At the other end of the scale, there are Class-A amplifiers, some of which are so inefficient that it almost defies belief. This waste of power does not necessarily translate into better sound, although reading some material would lead you to think that the lower the efficiency, the better it must sound. This is (of course) not true.
This article describes a single channel amplifier, using Class-A and Class-B. No allowance has been made for reactive loads (as occur in loudspeakers), which can increase power dissipation dramatically.
So, where do the power losses come into play? We will need to look at a basic amplifier design first, so that the mechanism can be seen clearly. I shall start with a Class-B stage, as these are the most common (although very few are truly Class-B, most are actually Class-AB - but more on this later). For all calculations, a sinewave is the signal source, and for those who might be ready to claim that music is much more complex, music - and indeed any waveform - is derived entirely from sinewaves of differing frequencies and amplitudes.
Figure 1 - An Ideal Class-B Amplifier
We will start with the assumption that the transistors in Figure 1 are 'ideal', in that there is no base current needed (they have infinite gain), and no voltage at all is lost when fully conducting. The bias voltage is adjusted so that the transistors are exactly on the verge of conduction, but no quiescent current flows. Given that the supply voltage is +/-20V, this allows a peak swing into an ideal 8 Ohm resistive load of 20 Volts, which is an RMS voltage of 14.14V. The peak current is 20/8, or 2.5 Amps, and this equates to 1.768 Amps RMS. The power to the load is 25 Watts.
P = V * I or ...
P = V² / R or ...
P = I² * R
Where P = power in Watts, V = voltage, I = current, and R = resistance. Voltage and current are RMS. Note that the term "RMS Power" is erroneous - power is the result of RMS voltage and RMS current applied to a load, and is measured in Watts. Although "RMS power" is not real, it has become accepted to mean that RMS voltage and RMS current were used to measure the power. Any other 'rating' (such as PMPO) is completely worthless for comparison.
The DC current waveform is shown on the diagram, and it can be seen that for each half cycle, one supply or the other supplies the current to the load. This can safely be ignored, as RMS (with a sinewave signal) implies that the waveform is symmetrical, and therefore the added individual DC currents make a "whole" RMS current.

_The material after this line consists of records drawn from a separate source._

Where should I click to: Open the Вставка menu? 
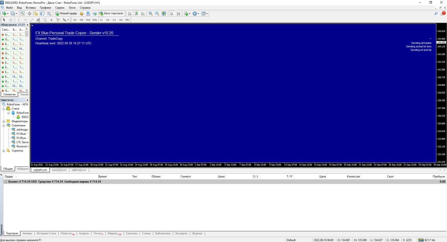coord(31,8)
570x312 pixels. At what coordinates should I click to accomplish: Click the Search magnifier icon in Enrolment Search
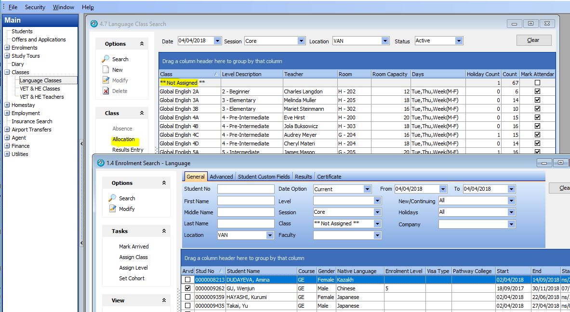click(113, 198)
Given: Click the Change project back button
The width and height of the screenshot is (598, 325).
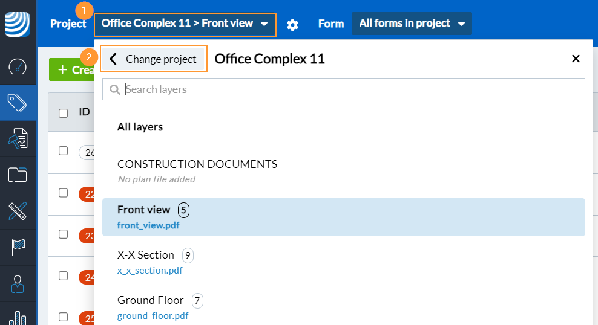Looking at the screenshot, I should [154, 59].
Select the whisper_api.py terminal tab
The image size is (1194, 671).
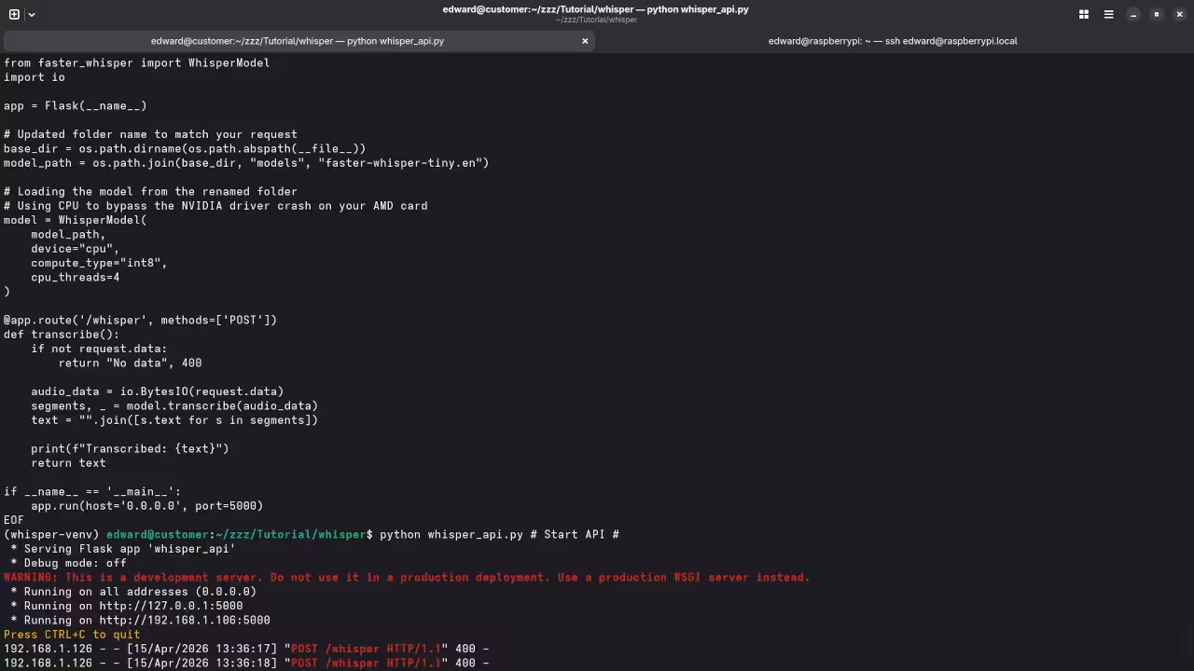[x=299, y=41]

The RMS input current (see note, below) must therefore equal the RMS output current, and we can now calculate the input power using the first equation above. The DC applied is 20V, so the input power is 20 * 1.768A, or 35.36W. The 10.36W difference is dissipated as heat in the output devices (5.18W each), and is removed using a heatsink. We do not need to take the entire supply voltage (40V) into account, since only half of it is used at any point in time.

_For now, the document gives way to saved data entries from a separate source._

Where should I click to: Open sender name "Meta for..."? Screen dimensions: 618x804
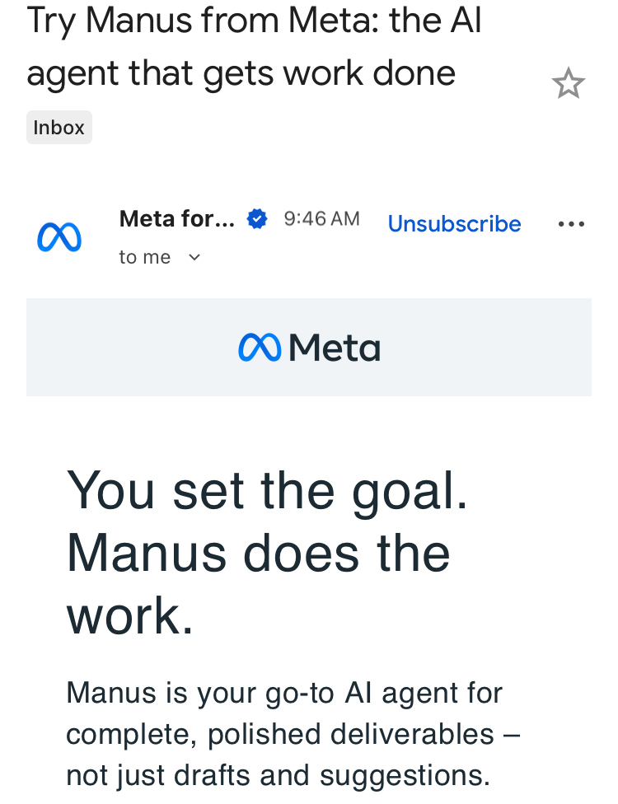pyautogui.click(x=176, y=219)
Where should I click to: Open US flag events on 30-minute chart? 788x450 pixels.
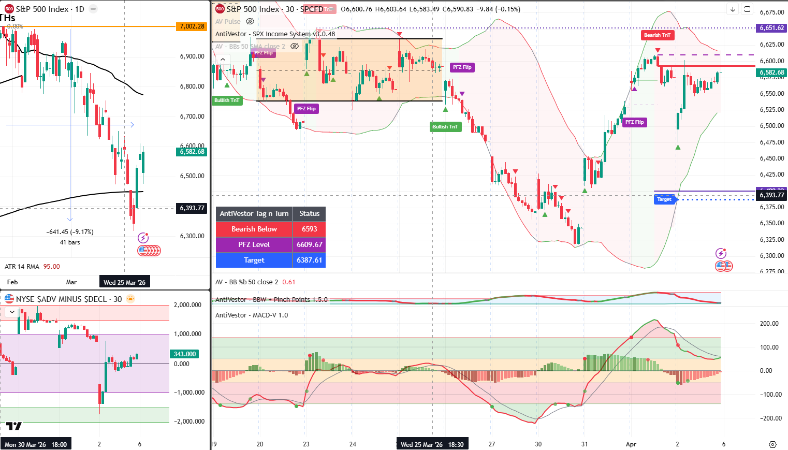click(724, 266)
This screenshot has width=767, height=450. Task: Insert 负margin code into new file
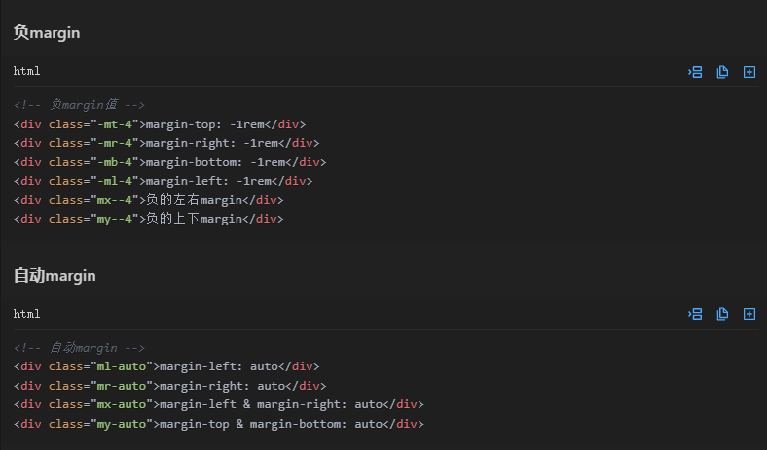point(749,72)
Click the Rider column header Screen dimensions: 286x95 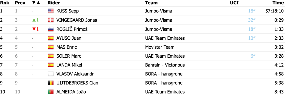54,3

Efficiency may now be calculated as
Eff = Pout / Pin * 100 = 25 / 35.36 * 100 = 70.7%
This is the theoretical maximum efficiency of a Class-B push-pull amplifier, assuming no losses. Since in real life (as opposed to advertising brochures) there are always losses, this figure can only be approached - no amplifier will equal or exceed the maximum theoretical efficiency. Of course there are many amplifiers that use multiple power supplies, modulated DC, and many other electronic tricks, but at the end, when operating at full power they are all limited to this figure. Class-D (switchmode or pulse-width-modulated) amplifiers can exceed this figure, but they are a completely different animal, and will not be discussed in this article.
Note: It is worth pointing out that using RMS current for the input power calculation is convenient, but not strictly correct. It can be shown that the average value is more accurate, and for a sinewave (the waveform of choice for all power tests) this is equivalent to 0.636 (rather than 0.707) of the peak input current. The difference is actually not at all great, especially since the amplifier should spend virtually none of its time at maximum output power (since the likelihood of clipping is very great indeed). It is in the interests of accuracy that I let you know that ...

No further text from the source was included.